### [What is asked]
Can you quote everything in the data from the line containing "The width and height of the screenshot is (1206, 789)." down to the line containing "Toggle the JSON模式", with both of those lines included?

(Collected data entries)
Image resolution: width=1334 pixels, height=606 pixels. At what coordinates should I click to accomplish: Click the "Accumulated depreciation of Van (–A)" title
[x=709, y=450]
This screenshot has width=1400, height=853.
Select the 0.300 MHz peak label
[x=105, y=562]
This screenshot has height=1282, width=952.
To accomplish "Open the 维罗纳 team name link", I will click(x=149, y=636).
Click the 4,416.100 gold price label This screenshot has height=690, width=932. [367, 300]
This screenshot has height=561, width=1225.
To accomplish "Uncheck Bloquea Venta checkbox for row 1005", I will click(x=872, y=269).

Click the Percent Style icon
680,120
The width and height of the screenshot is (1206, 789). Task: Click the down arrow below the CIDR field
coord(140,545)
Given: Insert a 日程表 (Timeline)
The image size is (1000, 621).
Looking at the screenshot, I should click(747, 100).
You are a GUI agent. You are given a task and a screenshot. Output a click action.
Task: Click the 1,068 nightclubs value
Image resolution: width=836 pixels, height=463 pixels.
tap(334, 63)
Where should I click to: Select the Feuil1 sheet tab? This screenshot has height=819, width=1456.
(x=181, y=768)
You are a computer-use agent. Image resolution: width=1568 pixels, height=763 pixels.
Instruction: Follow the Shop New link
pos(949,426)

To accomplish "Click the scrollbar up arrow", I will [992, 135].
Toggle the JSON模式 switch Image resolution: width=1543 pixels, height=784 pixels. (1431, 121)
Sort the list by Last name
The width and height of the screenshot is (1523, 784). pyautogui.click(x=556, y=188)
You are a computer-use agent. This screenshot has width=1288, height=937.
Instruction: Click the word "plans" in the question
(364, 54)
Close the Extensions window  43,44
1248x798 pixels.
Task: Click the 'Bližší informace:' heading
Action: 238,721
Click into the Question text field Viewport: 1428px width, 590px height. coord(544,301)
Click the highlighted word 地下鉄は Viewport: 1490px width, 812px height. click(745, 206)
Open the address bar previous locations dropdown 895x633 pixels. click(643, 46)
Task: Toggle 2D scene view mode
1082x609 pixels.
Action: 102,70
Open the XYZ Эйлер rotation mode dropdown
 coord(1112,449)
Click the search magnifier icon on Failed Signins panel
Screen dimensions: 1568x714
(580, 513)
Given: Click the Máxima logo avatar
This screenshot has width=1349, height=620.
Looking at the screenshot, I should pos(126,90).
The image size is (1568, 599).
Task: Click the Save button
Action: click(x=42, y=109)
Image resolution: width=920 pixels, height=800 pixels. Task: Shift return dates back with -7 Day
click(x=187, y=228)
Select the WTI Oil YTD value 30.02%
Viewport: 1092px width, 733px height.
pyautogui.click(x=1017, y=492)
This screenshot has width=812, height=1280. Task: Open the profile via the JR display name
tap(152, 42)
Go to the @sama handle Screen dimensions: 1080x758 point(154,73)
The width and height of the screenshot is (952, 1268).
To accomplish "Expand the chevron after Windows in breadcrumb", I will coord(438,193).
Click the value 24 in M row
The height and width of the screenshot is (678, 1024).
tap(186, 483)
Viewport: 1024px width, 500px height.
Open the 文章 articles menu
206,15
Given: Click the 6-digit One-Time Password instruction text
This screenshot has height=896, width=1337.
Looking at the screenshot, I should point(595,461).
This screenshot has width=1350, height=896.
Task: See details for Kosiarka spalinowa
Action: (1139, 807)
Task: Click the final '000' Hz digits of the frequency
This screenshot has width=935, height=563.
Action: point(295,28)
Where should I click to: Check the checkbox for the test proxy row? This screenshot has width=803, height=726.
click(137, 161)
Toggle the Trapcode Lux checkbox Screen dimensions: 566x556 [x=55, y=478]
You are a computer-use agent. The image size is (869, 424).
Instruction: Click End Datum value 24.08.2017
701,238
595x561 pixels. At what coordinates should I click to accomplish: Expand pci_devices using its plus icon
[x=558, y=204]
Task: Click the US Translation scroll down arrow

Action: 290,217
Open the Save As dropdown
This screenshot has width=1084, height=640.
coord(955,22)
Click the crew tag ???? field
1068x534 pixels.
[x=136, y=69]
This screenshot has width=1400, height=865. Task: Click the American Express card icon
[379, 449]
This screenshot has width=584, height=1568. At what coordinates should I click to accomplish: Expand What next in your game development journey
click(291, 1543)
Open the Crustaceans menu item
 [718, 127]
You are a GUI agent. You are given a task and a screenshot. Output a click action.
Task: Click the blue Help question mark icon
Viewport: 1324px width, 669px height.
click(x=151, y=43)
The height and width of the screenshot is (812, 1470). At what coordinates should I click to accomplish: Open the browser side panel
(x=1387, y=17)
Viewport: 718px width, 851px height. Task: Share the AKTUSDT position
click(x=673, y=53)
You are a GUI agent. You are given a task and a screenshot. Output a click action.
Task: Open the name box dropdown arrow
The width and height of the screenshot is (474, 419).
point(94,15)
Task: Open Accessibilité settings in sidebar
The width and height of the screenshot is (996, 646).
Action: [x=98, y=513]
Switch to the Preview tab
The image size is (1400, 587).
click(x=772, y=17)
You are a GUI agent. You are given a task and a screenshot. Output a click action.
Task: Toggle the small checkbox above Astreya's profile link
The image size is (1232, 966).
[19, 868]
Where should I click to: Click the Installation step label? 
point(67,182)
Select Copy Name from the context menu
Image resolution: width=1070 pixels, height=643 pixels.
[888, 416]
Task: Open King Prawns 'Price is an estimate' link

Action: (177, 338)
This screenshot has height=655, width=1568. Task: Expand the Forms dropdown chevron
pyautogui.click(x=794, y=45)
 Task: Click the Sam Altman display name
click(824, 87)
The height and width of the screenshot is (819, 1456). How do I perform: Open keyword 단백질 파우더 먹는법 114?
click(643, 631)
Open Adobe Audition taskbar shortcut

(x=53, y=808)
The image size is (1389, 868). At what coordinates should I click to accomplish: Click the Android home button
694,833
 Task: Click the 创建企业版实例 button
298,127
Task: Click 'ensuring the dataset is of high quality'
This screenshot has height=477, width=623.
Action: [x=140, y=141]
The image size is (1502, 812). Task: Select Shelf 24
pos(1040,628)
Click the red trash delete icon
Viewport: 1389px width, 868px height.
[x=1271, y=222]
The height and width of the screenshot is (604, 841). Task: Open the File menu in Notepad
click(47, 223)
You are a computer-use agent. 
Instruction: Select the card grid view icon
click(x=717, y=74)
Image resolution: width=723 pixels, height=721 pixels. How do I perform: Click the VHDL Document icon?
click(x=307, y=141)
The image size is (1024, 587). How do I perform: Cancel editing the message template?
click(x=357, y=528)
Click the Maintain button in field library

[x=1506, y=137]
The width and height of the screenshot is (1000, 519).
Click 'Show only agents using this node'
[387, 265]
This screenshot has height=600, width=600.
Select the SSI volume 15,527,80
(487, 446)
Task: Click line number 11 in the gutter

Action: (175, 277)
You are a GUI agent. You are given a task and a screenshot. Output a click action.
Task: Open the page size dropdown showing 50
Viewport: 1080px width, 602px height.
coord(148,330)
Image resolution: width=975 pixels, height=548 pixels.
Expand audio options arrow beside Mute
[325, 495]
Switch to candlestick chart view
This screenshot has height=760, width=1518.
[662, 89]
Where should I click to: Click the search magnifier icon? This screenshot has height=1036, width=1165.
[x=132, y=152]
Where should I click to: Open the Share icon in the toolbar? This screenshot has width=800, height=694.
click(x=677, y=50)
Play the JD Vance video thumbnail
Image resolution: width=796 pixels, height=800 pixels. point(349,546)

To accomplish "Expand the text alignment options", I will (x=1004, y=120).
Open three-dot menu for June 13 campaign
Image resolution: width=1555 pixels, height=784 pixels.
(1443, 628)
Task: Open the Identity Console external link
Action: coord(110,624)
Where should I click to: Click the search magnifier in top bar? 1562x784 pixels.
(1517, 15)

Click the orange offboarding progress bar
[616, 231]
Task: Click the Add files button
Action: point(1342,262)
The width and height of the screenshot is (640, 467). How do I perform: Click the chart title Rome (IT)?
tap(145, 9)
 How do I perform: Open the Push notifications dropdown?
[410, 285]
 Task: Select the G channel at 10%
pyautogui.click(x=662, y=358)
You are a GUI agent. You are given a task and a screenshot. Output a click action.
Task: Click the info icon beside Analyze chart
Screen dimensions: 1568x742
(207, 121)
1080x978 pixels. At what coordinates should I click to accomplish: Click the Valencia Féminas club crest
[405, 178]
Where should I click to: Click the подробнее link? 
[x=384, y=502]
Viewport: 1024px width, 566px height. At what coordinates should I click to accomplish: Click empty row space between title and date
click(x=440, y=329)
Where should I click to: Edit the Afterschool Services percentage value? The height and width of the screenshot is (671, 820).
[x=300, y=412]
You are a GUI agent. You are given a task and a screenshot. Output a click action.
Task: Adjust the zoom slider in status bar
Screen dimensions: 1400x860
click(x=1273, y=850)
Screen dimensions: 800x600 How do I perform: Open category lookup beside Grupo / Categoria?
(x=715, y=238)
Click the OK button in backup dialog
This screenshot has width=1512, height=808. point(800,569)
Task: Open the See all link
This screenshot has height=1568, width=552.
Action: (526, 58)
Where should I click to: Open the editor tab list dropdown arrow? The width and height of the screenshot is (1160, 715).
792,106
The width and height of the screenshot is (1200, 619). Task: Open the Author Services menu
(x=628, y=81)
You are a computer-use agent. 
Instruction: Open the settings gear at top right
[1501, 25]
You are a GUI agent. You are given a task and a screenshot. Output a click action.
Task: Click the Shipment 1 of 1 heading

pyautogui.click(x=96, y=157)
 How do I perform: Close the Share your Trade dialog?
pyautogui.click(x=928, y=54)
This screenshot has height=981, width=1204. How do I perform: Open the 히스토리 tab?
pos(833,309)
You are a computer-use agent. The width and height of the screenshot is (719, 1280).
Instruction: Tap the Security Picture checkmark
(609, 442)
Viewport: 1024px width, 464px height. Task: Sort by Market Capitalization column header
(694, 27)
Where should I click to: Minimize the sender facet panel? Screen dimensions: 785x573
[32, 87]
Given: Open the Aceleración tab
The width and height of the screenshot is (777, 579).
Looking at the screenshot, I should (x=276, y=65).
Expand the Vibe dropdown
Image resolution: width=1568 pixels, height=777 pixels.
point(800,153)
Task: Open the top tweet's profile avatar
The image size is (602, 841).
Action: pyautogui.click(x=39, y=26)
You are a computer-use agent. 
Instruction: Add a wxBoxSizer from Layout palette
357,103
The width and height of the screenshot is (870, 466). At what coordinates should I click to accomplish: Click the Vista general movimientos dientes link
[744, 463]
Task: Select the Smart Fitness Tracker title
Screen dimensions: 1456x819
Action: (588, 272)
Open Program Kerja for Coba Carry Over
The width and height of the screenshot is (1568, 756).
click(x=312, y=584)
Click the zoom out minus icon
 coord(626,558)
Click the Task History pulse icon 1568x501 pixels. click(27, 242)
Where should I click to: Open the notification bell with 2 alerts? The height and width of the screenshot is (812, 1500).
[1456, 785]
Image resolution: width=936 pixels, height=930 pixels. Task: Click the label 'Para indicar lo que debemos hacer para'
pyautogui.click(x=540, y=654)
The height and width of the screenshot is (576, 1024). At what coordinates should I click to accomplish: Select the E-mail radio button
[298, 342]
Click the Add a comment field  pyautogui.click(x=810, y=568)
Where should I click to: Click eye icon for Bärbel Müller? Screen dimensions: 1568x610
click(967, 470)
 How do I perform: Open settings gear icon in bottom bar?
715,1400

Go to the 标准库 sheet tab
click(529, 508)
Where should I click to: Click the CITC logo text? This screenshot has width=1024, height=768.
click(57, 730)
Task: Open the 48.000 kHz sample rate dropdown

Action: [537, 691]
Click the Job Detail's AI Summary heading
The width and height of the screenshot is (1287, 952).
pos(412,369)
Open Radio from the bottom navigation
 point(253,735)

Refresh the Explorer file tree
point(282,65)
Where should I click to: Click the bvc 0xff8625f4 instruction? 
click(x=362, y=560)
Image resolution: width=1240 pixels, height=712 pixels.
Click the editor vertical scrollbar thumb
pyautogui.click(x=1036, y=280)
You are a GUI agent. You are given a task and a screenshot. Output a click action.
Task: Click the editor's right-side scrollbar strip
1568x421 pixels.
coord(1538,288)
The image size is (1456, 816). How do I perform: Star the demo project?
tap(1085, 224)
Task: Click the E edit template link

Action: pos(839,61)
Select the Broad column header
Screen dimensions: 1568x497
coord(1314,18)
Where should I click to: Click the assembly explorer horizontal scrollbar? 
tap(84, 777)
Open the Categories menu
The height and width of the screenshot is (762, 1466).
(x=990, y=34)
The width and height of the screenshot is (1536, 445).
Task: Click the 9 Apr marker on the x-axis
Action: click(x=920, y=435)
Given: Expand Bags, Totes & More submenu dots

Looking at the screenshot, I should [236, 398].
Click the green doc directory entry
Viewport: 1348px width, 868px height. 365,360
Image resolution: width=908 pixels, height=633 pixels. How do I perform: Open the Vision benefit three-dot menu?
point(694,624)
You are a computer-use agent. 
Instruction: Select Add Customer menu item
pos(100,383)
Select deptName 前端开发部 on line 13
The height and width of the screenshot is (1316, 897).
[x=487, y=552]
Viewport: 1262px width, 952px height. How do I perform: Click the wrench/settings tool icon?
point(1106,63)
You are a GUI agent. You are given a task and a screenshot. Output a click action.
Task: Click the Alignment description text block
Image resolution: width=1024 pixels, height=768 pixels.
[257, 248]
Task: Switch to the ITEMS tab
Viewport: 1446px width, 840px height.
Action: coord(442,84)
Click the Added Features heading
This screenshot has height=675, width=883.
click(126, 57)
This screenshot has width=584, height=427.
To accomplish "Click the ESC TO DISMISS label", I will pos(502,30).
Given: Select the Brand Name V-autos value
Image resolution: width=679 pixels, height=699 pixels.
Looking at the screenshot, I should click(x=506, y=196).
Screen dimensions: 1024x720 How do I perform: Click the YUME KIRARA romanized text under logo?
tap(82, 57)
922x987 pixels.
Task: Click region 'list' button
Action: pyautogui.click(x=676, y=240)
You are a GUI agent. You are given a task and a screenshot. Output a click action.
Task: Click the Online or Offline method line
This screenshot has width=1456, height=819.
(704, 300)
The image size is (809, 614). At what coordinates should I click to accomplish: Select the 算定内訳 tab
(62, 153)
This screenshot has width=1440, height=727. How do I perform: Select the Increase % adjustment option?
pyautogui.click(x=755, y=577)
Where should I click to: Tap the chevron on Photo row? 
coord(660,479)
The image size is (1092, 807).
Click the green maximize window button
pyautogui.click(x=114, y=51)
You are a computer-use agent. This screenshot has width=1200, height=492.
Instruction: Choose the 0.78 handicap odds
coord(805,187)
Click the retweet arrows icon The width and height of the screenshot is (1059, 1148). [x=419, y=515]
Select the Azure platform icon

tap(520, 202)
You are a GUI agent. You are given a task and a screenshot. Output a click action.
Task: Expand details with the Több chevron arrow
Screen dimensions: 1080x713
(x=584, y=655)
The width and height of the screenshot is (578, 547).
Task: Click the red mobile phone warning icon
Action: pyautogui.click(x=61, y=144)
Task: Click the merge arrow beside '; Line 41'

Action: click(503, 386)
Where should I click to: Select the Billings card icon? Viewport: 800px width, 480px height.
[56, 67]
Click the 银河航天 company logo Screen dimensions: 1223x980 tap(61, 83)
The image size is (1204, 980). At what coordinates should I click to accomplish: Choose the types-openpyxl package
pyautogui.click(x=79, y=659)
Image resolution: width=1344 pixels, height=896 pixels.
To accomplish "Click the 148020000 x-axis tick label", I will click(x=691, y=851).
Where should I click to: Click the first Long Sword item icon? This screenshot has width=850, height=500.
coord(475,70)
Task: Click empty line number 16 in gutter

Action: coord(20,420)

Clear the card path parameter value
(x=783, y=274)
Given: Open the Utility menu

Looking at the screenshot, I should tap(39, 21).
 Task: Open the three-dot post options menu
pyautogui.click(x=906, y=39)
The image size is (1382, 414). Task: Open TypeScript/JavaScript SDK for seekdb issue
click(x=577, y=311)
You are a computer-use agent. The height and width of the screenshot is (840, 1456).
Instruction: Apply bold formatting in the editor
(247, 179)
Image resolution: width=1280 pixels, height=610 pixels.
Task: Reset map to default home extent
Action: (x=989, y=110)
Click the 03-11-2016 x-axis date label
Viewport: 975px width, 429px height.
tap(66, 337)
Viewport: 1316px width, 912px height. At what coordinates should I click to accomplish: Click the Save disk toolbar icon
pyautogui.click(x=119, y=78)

### [Problem solution]
The width and height of the screenshot is (1206, 789). Task: Click the down arrow below the CIDR field
coord(140,545)
Given: Insert a 日程表 (Timeline)
The image size is (1000, 621).
Looking at the screenshot, I should click(747, 100).
You are a GUI agent. You are given a task and a screenshot. Output a click action.
Task: Click the 1,068 nightclubs value
Image resolution: width=836 pixels, height=463 pixels.
tap(334, 63)
Where should I click to: Select the Feuil1 sheet tab? This screenshot has height=819, width=1456.
(x=181, y=768)
You are a computer-use agent. Image resolution: width=1568 pixels, height=763 pixels.
Instruction: Follow the Shop New link
pos(949,426)

To accomplish "Click the scrollbar up arrow", I will [992, 135].
Toggle the JSON模式 switch Image resolution: width=1543 pixels, height=784 pixels. (1431, 121)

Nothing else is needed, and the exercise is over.